Extract, from the listing that follows, each line containing the word "LÃNH".

> **DATA PROVIDED**
■ ■ ■ ■

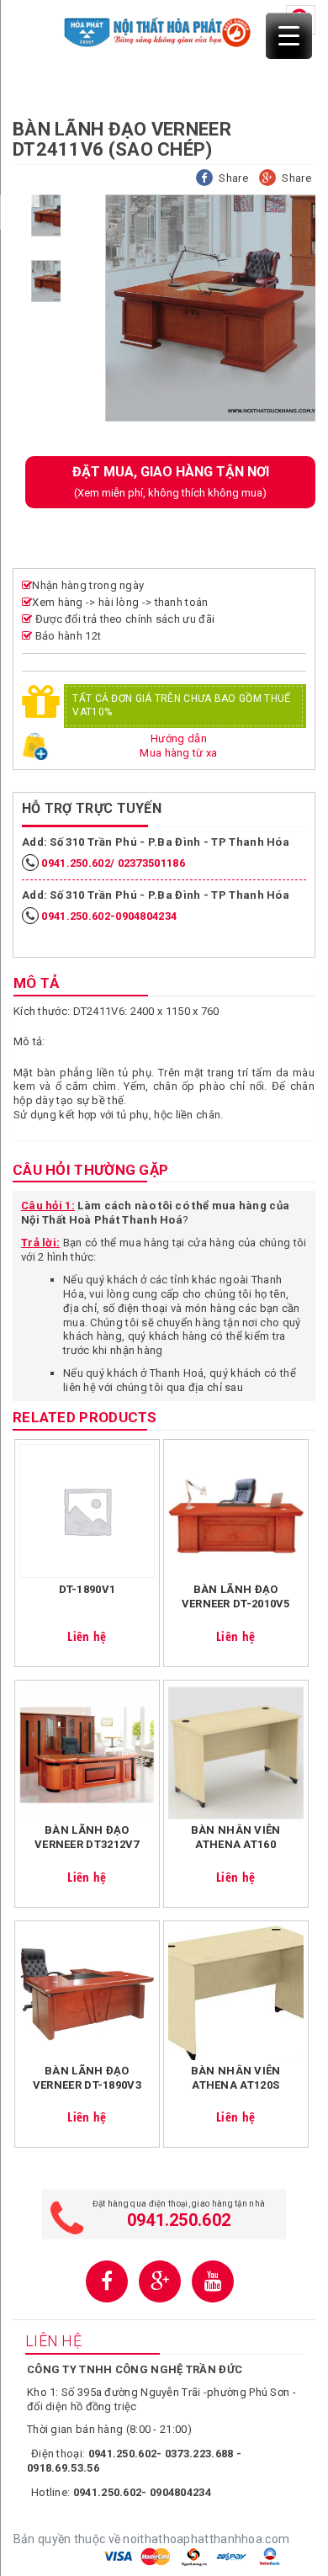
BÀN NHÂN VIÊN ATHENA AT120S (236, 2077)
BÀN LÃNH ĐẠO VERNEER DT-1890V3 (87, 2077)
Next (42, 411)
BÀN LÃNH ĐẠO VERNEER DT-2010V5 (236, 1596)
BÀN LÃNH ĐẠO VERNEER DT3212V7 (87, 1837)
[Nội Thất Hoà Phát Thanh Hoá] (157, 30)
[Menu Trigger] (289, 36)
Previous (33, 200)
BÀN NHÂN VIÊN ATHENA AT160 (236, 1837)
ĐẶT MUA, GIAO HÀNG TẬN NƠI (170, 481)
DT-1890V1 (87, 1589)
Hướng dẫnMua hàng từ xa (178, 745)
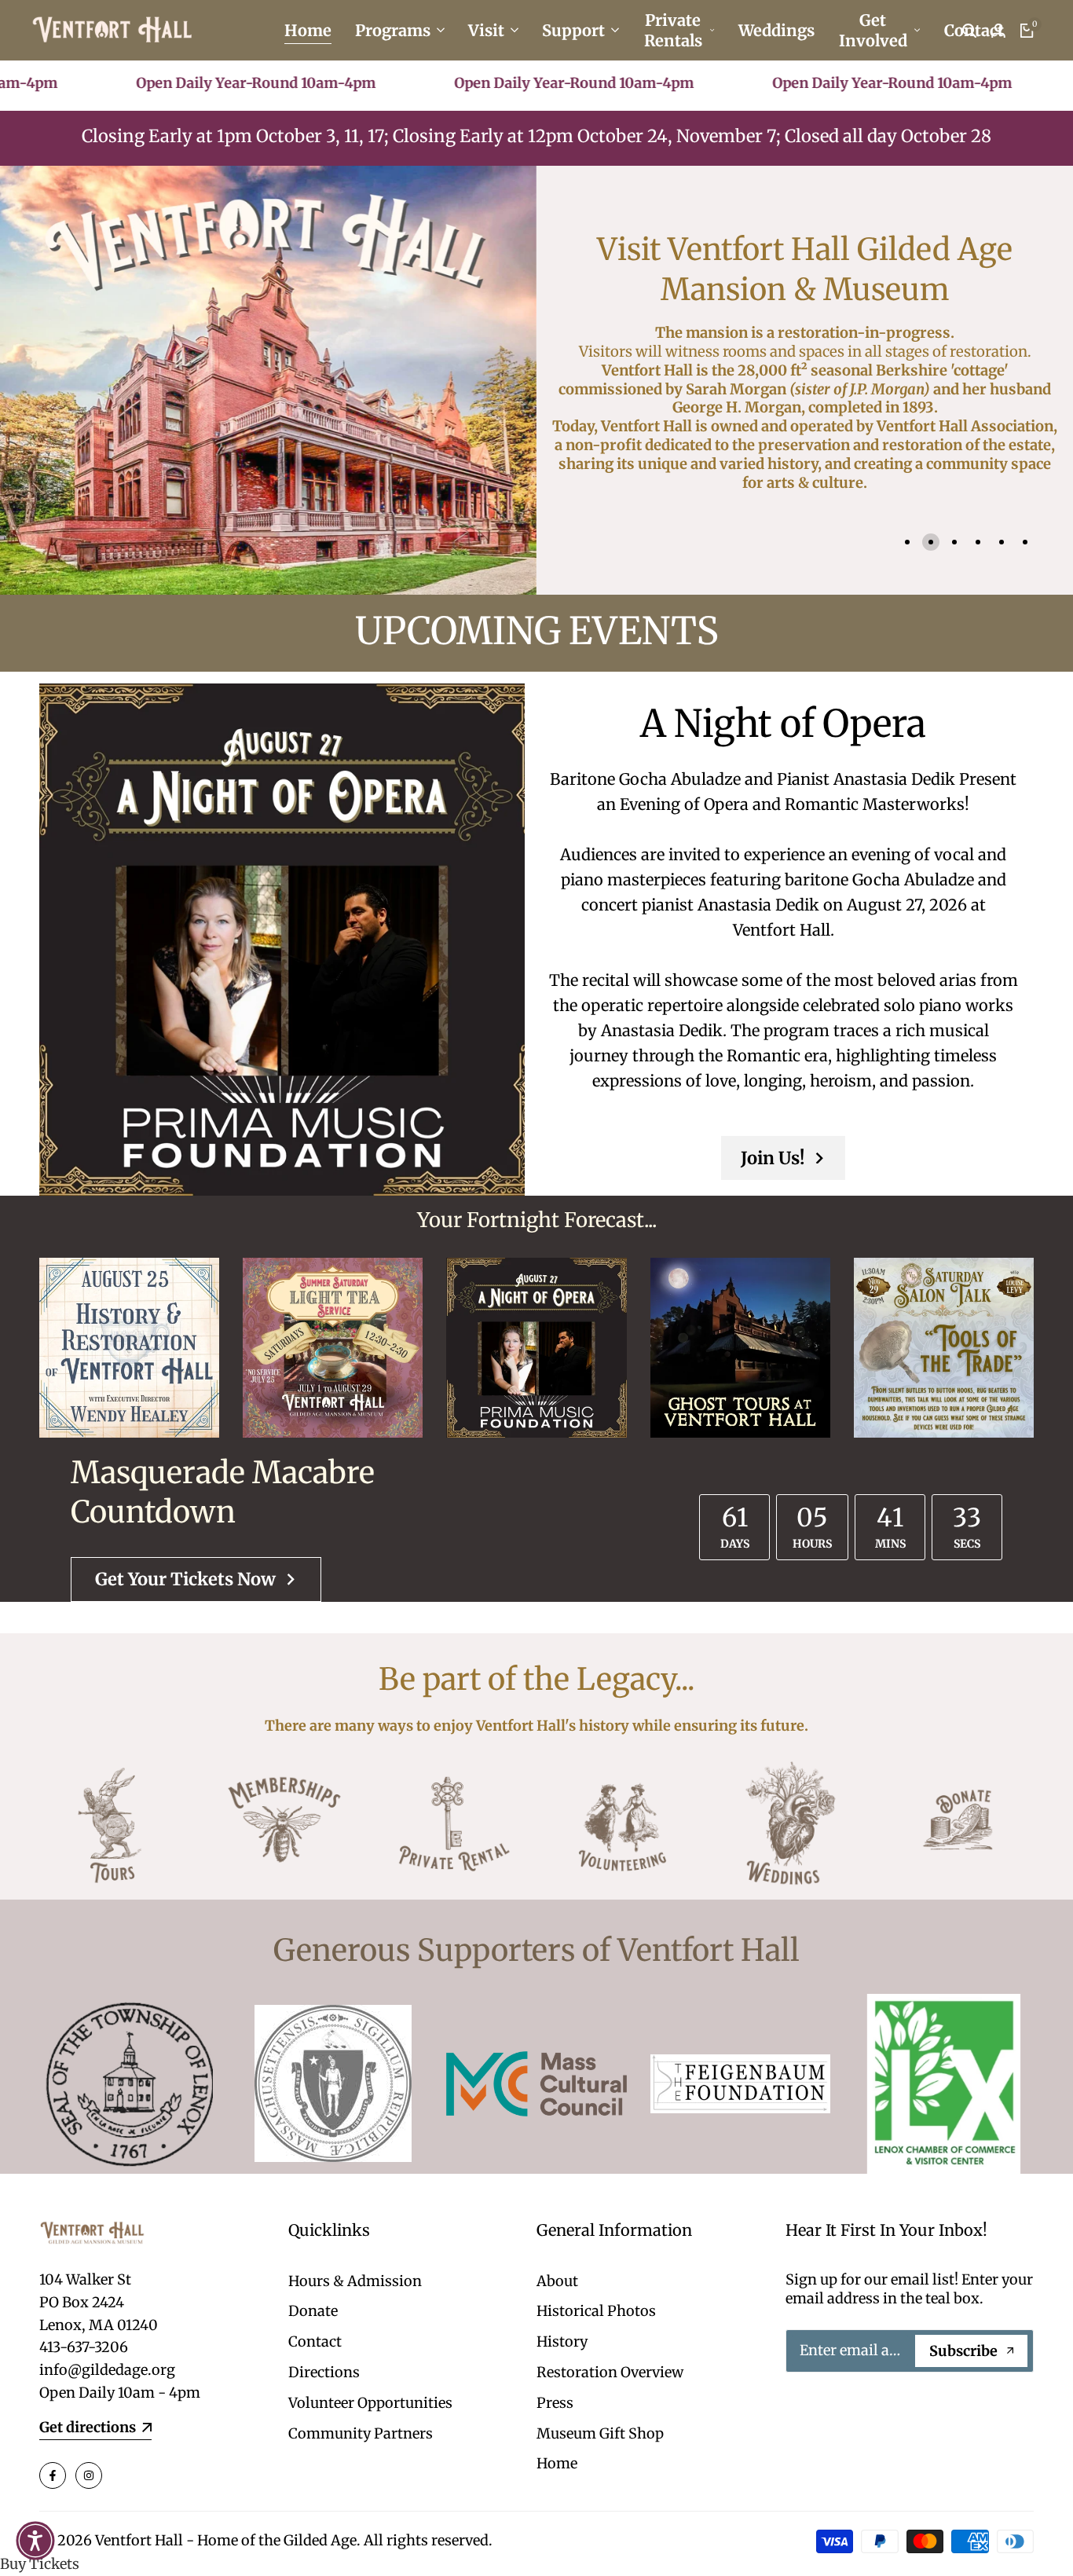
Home (556, 2463)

■ ■ ■ ■

> **ANSWER FOR THE TASK**
BÀN LÃNH ĐẠO VERNEER DT-1890V3 (87, 2077)
BÀN LÃNH ĐẠO VERNEER DT-2010V5 (236, 1596)
BÀN LÃNH ĐẠO VERNEER DT3212V7 (87, 1837)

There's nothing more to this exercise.